◆ Deine Aufgabe: Aktualisiere die folgenden Zeilen, indem du jedes Vorkommen von „toolbar“ durch „menu bar“ ersetzt. Alles Übrige bleibt unverändert.

◆ Bereitgestellte Daten:
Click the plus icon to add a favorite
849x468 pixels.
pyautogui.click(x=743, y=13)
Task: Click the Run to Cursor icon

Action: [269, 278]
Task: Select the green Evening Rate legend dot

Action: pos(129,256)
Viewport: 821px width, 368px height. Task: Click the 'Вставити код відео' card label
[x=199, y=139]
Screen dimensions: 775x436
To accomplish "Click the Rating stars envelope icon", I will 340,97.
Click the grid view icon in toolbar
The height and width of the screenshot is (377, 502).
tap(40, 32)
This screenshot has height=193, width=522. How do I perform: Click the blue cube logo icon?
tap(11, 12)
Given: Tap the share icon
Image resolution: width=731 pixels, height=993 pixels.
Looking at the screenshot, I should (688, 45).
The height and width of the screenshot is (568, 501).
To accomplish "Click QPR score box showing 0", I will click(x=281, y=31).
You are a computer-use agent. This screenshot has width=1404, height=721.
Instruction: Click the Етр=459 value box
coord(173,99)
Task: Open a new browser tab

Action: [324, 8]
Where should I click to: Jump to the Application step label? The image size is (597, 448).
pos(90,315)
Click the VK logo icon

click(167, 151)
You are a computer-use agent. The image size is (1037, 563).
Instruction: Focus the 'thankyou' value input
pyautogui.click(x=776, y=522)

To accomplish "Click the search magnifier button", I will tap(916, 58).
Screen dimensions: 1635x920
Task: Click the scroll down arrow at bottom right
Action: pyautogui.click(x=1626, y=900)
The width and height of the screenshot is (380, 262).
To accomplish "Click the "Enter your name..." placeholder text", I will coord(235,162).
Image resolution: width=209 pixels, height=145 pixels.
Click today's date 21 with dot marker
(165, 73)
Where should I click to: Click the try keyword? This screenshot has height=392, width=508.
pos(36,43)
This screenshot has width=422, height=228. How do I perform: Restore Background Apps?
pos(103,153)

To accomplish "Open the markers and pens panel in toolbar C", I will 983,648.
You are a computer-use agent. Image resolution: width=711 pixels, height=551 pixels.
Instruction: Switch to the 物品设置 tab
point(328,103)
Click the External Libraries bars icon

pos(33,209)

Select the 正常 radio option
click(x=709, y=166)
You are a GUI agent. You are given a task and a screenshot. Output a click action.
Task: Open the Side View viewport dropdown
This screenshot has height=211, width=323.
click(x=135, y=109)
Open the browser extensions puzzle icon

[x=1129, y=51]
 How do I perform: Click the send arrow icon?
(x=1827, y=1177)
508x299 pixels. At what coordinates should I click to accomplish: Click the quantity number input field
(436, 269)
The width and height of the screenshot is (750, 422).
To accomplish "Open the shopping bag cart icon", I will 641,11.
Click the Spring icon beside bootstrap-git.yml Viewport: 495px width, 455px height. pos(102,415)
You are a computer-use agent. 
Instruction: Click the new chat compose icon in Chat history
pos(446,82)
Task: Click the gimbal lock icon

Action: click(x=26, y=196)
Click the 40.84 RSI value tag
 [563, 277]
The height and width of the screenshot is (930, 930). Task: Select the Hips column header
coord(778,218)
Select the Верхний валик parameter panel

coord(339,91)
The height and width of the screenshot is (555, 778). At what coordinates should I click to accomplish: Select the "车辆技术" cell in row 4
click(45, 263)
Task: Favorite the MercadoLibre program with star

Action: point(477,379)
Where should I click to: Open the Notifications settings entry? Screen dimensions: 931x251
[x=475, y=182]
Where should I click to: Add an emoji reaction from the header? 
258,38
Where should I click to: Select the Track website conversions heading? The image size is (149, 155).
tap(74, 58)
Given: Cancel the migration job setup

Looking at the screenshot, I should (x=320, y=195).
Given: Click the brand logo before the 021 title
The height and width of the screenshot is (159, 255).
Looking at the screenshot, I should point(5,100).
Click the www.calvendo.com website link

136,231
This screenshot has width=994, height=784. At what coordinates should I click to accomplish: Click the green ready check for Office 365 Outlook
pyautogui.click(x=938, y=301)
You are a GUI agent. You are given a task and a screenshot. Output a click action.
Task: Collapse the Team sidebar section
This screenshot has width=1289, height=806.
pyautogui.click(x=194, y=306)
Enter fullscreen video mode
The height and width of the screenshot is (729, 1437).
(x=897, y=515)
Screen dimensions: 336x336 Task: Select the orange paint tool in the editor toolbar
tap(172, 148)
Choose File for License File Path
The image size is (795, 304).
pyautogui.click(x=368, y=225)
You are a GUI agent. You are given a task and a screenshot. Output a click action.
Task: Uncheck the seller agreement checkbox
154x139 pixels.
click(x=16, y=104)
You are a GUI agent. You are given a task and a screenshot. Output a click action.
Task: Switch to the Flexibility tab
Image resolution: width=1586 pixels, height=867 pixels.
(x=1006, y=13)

◆ Richtige Antwort:
Click the plus icon to add a favorite
849x468 pixels.
pyautogui.click(x=743, y=13)
Task: Click the Run to Cursor icon

Action: [269, 278]
Task: Select the green Evening Rate legend dot

Action: pos(129,256)
Viewport: 821px width, 368px height. Task: Click the 'Вставити код відео' card label
[x=199, y=139]
Screen dimensions: 775x436
To accomplish "Click the Rating stars envelope icon", I will 340,97.
Click the grid view icon in menu bar
The height and width of the screenshot is (377, 502).
tap(40, 32)
This screenshot has height=193, width=522. How do I perform: Click the blue cube logo icon?
tap(11, 12)
Given: Tap the share icon
Image resolution: width=731 pixels, height=993 pixels.
Looking at the screenshot, I should (688, 45).
The height and width of the screenshot is (568, 501).
To accomplish "Click QPR score box showing 0", I will click(x=281, y=31).
You are a computer-use agent. This screenshot has width=1404, height=721.
Instruction: Click the Етр=459 value box
coord(173,99)
Task: Open a new browser tab

Action: [324, 8]
Where should I click to: Jump to the Application step label? The image size is (597, 448).
pos(90,315)
Click the VK logo icon

click(167, 151)
You are a computer-use agent. The image size is (1037, 563).
Instruction: Focus the 'thankyou' value input
pyautogui.click(x=776, y=522)

To accomplish "Click the search magnifier button", I will tap(916, 58).
Screen dimensions: 1635x920
Task: Click the scroll down arrow at bottom right
Action: pyautogui.click(x=1626, y=900)
The width and height of the screenshot is (380, 262).
To accomplish "Click the "Enter your name..." placeholder text", I will coord(235,162).
Image resolution: width=209 pixels, height=145 pixels.
Click today's date 21 with dot marker
(165, 73)
Where should I click to: Click the try keyword? This screenshot has height=392, width=508.
pos(36,43)
This screenshot has width=422, height=228. How do I perform: Restore Background Apps?
pos(103,153)

To accomplish "Open the markers and pens panel in menu bar C", I will 983,648.
You are a computer-use agent. Image resolution: width=711 pixels, height=551 pixels.
Instruction: Switch to the 物品设置 tab
point(328,103)
Click the External Libraries bars icon

pos(33,209)

Select the 正常 radio option
click(x=709, y=166)
You are a GUI agent. You are given a task and a screenshot. Output a click action.
Task: Open the Side View viewport dropdown
This screenshot has height=211, width=323.
click(x=135, y=109)
Open the browser extensions puzzle icon

[x=1129, y=51]
 How do I perform: Click the send arrow icon?
(x=1827, y=1177)
508x299 pixels. At what coordinates should I click to accomplish: Click the quantity number input field
(436, 269)
The width and height of the screenshot is (750, 422).
To accomplish "Open the shopping bag cart icon", I will 641,11.
Click the Spring icon beside bootstrap-git.yml Viewport: 495px width, 455px height. pos(102,415)
You are a computer-use agent. 
Instruction: Click the new chat compose icon in Chat history
pos(446,82)
Task: Click the gimbal lock icon

Action: click(x=26, y=196)
Click the 40.84 RSI value tag
 [563, 277]
The height and width of the screenshot is (930, 930). Task: Select the Hips column header
coord(778,218)
Select the Верхний валик parameter panel

coord(339,91)
The height and width of the screenshot is (555, 778). At what coordinates should I click to accomplish: Select the "车辆技术" cell in row 4
click(45, 263)
Task: Favorite the MercadoLibre program with star

Action: point(477,379)
Where should I click to: Open the Notifications settings entry? Screen dimensions: 931x251
[x=475, y=182]
Where should I click to: Add an emoji reaction from the header? 
258,38
Where should I click to: Select the Track website conversions heading? The image size is (149, 155).
tap(74, 58)
Given: Cancel the migration job setup

Looking at the screenshot, I should (x=320, y=195).
Given: Click the brand logo before the 021 title
The height and width of the screenshot is (159, 255).
Looking at the screenshot, I should point(5,100).
Click the www.calvendo.com website link

136,231
This screenshot has width=994, height=784. At what coordinates should I click to accomplish: Click the green ready check for Office 365 Outlook
pyautogui.click(x=938, y=301)
You are a GUI agent. You are given a task and a screenshot. Output a click action.
Task: Collapse the Team sidebar section
This screenshot has width=1289, height=806.
pyautogui.click(x=194, y=306)
Enter fullscreen video mode
The height and width of the screenshot is (729, 1437).
(x=897, y=515)
Screen dimensions: 336x336 Task: Select the orange paint tool in the editor menu bar
tap(172, 148)
Choose File for License File Path
The image size is (795, 304).
pyautogui.click(x=368, y=225)
You are a GUI agent. You are given a task and a screenshot. Output a click action.
Task: Uncheck the seller agreement checkbox
154x139 pixels.
click(x=16, y=104)
You are a GUI agent. You are given a task and a screenshot. Output a click action.
Task: Switch to the Flexibility tab
Image resolution: width=1586 pixels, height=867 pixels.
(x=1006, y=13)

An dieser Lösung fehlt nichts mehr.